Carta Capital
Manifestações neonazistas ocuparam as ruas de várias cidades alemãs nas últimas semanas, causando reação contrária. "Nazis Raus" significa "Fora Nazistas". Foto: Bonn stellt sich quer
Durante seis meses, um informante que trabalhava para a polícia do Estado federado da Baviera (sul da Alemanha) montou um estande de kebab em Nuremberg para tentar esclarecer misteriosas mortes de pequenos empresários estrangeiros. A partir deste informante, a polícia descobriu no fim de 2011 que os crimes eram de autoria de uma célula neonazista. A informação foi divulgada na quinta-feira 10 por Walter Kimmel, promotor geral de Nuremberg, durante sessão da comissão de investigação da chamada “Célula de Zwickau” no Bundestag, a Câmara Baixa do Parlamento alemão.
A existência dessa célula formada por três neonazistas e também conhecida como o grupo NSU (Nationalsozialistischer Untegrund, ou Nacional-Socialismo Clandestino, em tradução livre) chocou algumas regiões da Alemanha.
O NSU seria responsável pela morte de nove microempresários estrangeiros (oito turcos e um grego) entre 2000 e 2005, e existiu durante quase 13 anos sem que as ligações entre os assassinatos cometidos fossem descobertas. Foi precisamente a negligência em relação ao terror de direita a responsável pelo espanto em toda a Alemanha. O promotor federal do país, Harald Range, descreveu a existência do NSU como “o 11 de setembro alemão”.

• [Dados disponíveis]:

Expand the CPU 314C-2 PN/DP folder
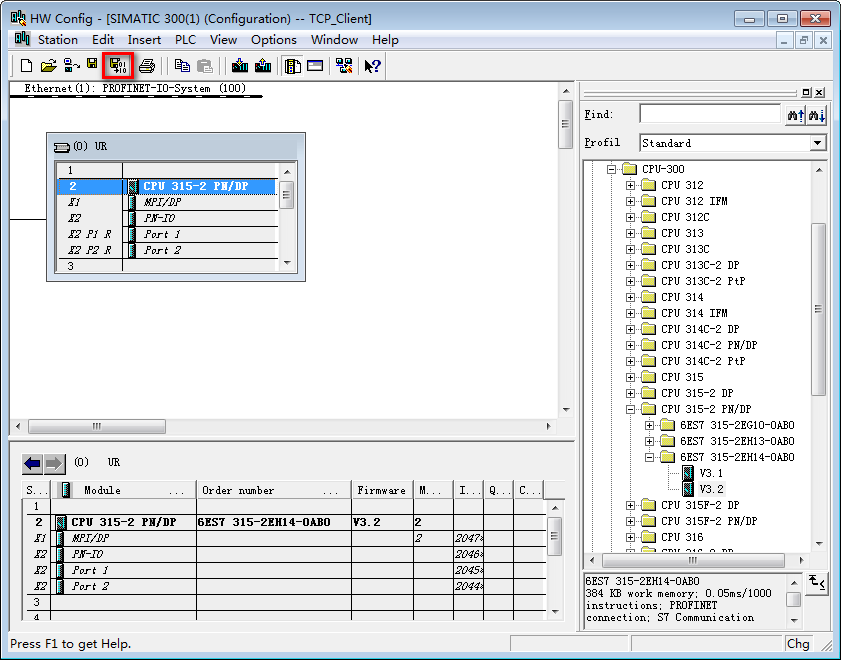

• [Exercícios propostos]:
**a)** De acordo com o trecho citado, por quanto tempo o informante da polícia bávara manteve o estande de kebab em Nuremberg?
**b)** Resuma o trecho citado em duas frases.
**c)** Copie tudo o que vai de "A existência dessa" até "regiões da Alemanha." no trecho citado.

• [Respostas às tarefas]:
**a)** Durante seis meses.

**b)** Por meio de um informante da polícia da Baviera que manteve um estande de kebab em Nuremberg, a polícia descobriu no fim de 2011 que as misteriosas mortes de pequenos empresários estrangeiros eram obra do NSU, grupo formado por três neonazistas. O grupo seria responsável pela morte de nove microempresários estrangeiros entre 2000 e 2005, e a negligência em relação ao terror de direita causou espanto em toda a Alemanha.

**c)**
A existência dessa célula formada por três neonazistas e também conhecida como o grupo NSU (Nationalsozialistischer Untegrund, ou Nacional-Socialismo Clandestino, em tradução livre) chocou algumas regiões da Alemanha.